Listed records —
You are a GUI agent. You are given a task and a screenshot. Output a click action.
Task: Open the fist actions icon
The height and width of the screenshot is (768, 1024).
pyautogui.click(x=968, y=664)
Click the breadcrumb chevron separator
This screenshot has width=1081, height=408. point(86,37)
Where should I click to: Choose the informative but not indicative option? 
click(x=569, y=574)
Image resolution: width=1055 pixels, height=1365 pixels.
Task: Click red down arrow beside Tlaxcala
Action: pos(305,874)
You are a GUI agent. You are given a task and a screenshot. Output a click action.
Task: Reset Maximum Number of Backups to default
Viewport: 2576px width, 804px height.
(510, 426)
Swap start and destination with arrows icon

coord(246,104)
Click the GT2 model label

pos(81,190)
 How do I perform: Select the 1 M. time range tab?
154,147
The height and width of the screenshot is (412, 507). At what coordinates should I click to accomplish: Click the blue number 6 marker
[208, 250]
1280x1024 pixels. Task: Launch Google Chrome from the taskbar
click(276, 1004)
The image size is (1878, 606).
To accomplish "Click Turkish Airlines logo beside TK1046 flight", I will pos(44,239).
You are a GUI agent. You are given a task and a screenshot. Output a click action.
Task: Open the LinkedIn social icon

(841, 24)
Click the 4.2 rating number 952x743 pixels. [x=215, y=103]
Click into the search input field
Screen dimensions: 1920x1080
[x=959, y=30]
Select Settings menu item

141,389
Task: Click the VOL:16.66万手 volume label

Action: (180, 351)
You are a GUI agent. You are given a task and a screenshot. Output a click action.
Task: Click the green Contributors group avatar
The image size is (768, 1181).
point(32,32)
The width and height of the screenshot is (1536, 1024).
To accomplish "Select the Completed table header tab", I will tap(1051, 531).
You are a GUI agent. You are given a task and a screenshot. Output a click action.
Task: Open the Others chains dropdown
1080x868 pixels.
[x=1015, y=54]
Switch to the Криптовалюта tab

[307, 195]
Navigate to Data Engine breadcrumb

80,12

Activity —
From the line containing "1280x1024 pixels. Task: Launch" down to the last line of the data, transcribe every line exactly; nothing else should appear.

Exercise output —
1280x1024 pixels. Task: Launch Google Chrome from the taskbar
click(276, 1004)
The image size is (1878, 606).
To accomplish "Click Turkish Airlines logo beside TK1046 flight", I will pos(44,239).
You are a GUI agent. You are given a task and a screenshot. Output a click action.
Task: Open the LinkedIn social icon

(841, 24)
Click the 4.2 rating number 952x743 pixels. [x=215, y=103]
Click into the search input field
Screen dimensions: 1920x1080
[x=959, y=30]
Select Settings menu item

141,389
Task: Click the VOL:16.66万手 volume label

Action: (180, 351)
You are a GUI agent. You are given a task and a screenshot. Output a click action.
Task: Click the green Contributors group avatar
The image size is (768, 1181).
point(32,32)
The width and height of the screenshot is (1536, 1024).
To accomplish "Select the Completed table header tab", I will tap(1051, 531).
You are a GUI agent. You are given a task and a screenshot. Output a click action.
Task: Open the Others chains dropdown
1080x868 pixels.
[x=1015, y=54]
Switch to the Криптовалюта tab

[307, 195]
Navigate to Data Engine breadcrumb

80,12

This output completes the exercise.